The more she thought, the more the laughter bubbled inside her. Before they were married, she was quite sure who was marrying Kane Taggert. He requested a lady, and she was sure that she could fill the bill. But when she began to remember the things she’d put him through, and all the times he’d said, with that special look of disbelief on his face, that he’d had no idea what he was getting when he married a real true, deep-down lady, Houston could no longer control her laughter. It exploded from her in a sound that made the vase on the table tremble.
She grabbed the side of the table and kept on laughing as her knees grew weak.
Immediately, the men came running out of the room.
“Houston, honey, you all right?” Kane asked as he took her arm and started to pull her upright. But it was like trying to get a piece of seaweed to stand.
“I covered my red dress because I didn’t want anyone to think I wasn’t a lady,” she cried, “but then I blew out the side of the jail.” She put her hands over her stomach as she fell the last few inches to sit on the floor. “Was my hat on straight?” she asked. “Was it on straight the night I challenged the boxer to a muscle showdown?”

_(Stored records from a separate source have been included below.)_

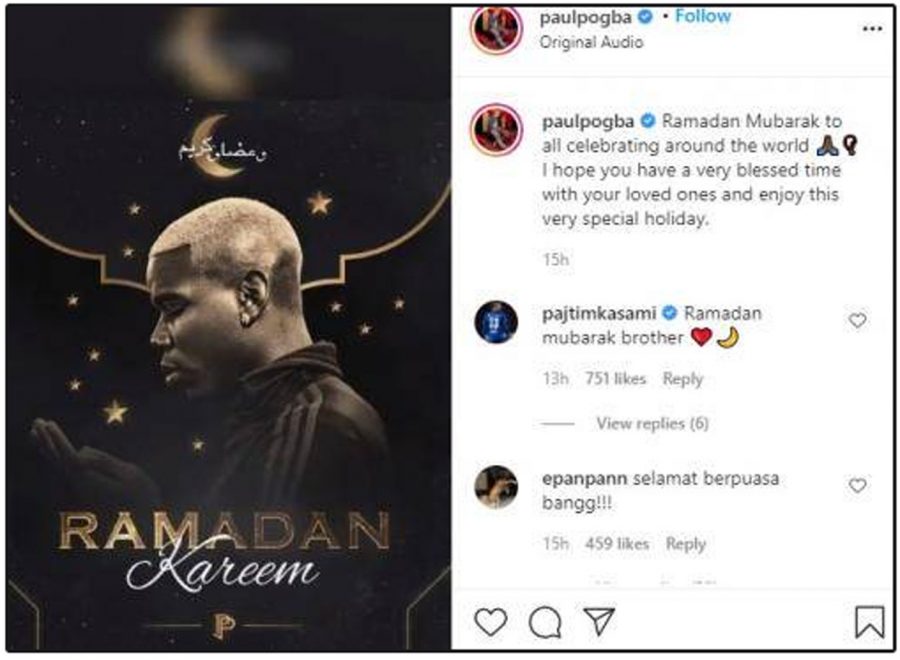
Task: Open the paulpogba username in caption
Action: pos(588,122)
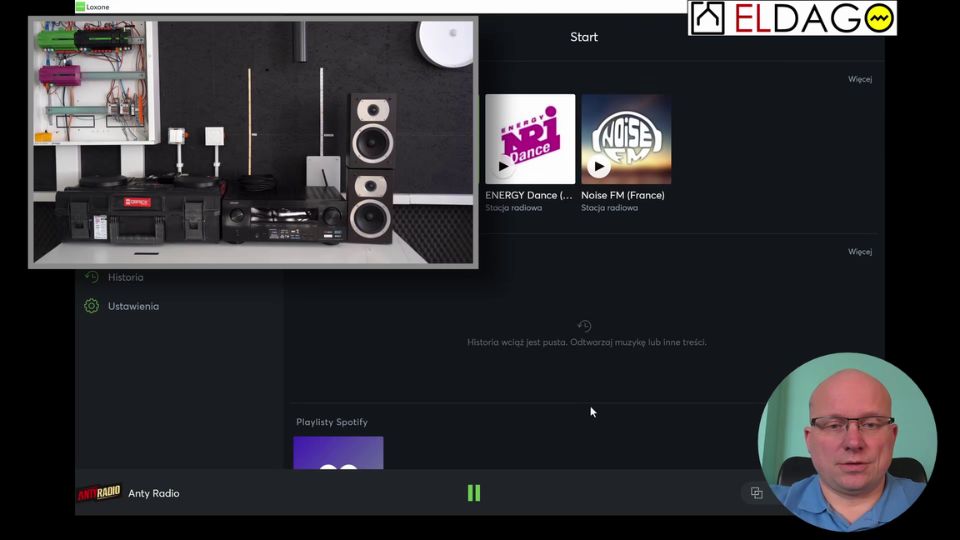This screenshot has width=960, height=540.
Task: Click the Anty Radio logo in player bar
Action: click(x=99, y=493)
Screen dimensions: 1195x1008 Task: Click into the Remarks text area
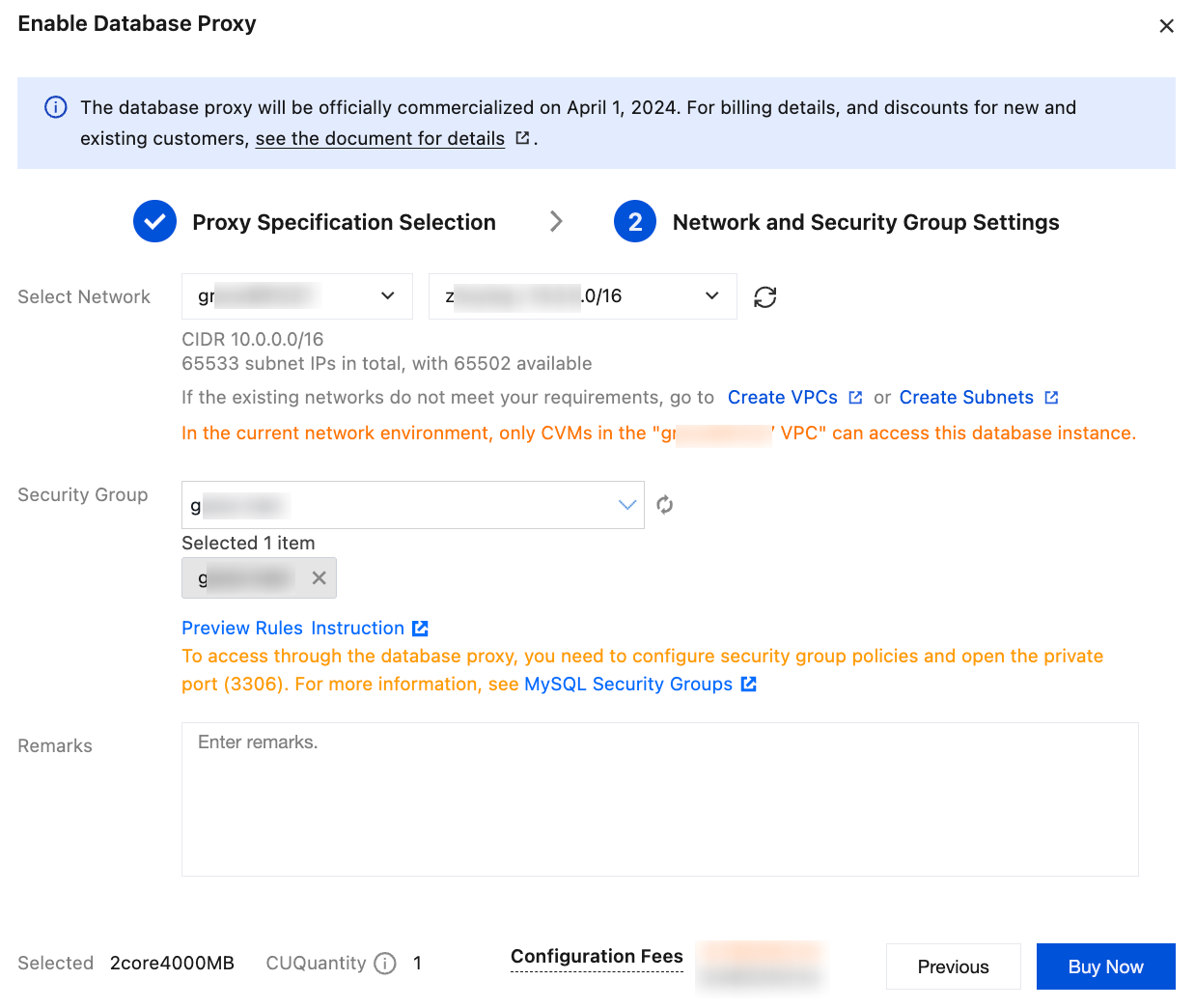659,799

“What’s she talkin’ about?” Kane asked.
Edan was beginning a smile, and it broadened as he said, “You lost it while you were dancing.” He started to laugh. “Houston, I took a bottle of whiskey with me that night because I thought I’d be bored watching a ladies’ tea party.” By the time he finished, he was on the floor with Houston.
“And Miss Emily!” he gasped. “I can’t walk past her shop with a straight face.”

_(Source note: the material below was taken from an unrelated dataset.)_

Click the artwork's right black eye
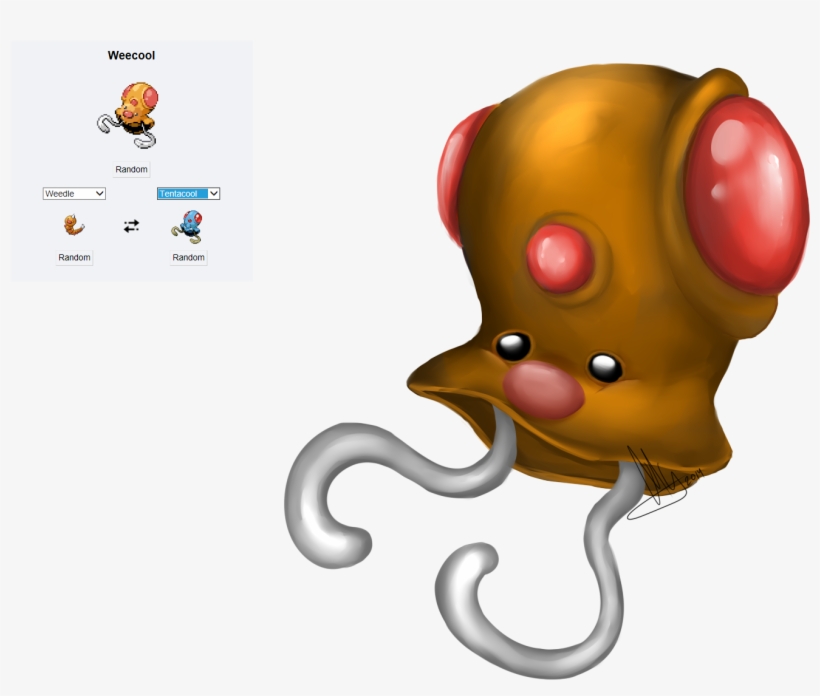This screenshot has width=820, height=696. [x=604, y=367]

Houston was laughing too hard to speak clearly. “And Leander! I was so careful all those years. I never let you know about Sadie or any of the other things.”
Leander, smiling, watched. “You know what she’s talking about?” he asked Kane.
Rafe answered. “This sweet little empty-headed lady that looks too delicate to do anything but embroider, regularly handles a four-horse wagon.”
“I can drive twelve,” she declared and that sent Edan and her into new peals of laughter.
“And she has a right that can flatten boys as big as she is,” Kane said with pride, “and she can leave her own weddin’ to follow her pigheaded husband when he’s made an ass of himself in front of the whole town, and she can pay my mistress to get outta town and she can scream.” He stopped when he said the last and began to look embarrassed.
Leander looked down at Houston on the floor, her arms around Edan, both of them weak with laughter, and he turned to Kane, saw the way the man was watching Houston with a mixture of pride and love. “And to think that I called her an ice princess,” Lee murmured.
Kane rocked back on his heels, his thumbs in his belt loops and said, “I melted the ice.”
Both Lee and Rafe shouted with laughter, as much at Kane’s pride as at his words.
Rafe nodded down at Houston. “You better do somethin’ with that piece of ice ’fore she melts and runs down into the cracks in the floor. I don’t think you wanta lose her.”
Kane stooped and lifted Houston into his arms. “I ain’t never lettin’ this lady go.”
Houston, still laughing, snuggled against him as he carried her toward the stairs.
“No sir,” Kane said, “Ain’t nothin’ separatin’ us. Not other ladies or kids of mine that she don’t know about or the hangman. I guess that’s why I love her so much. Ain’t that right, Houston?”
Houston looked up at him with stars in her eyes.
He put his head toward hers and whispered so the others can’t hear. “When I get you upstairs, you’re gonna explain to me what a ‘muscle showdown’ is. And don’t you start laughin’ again. Houston!”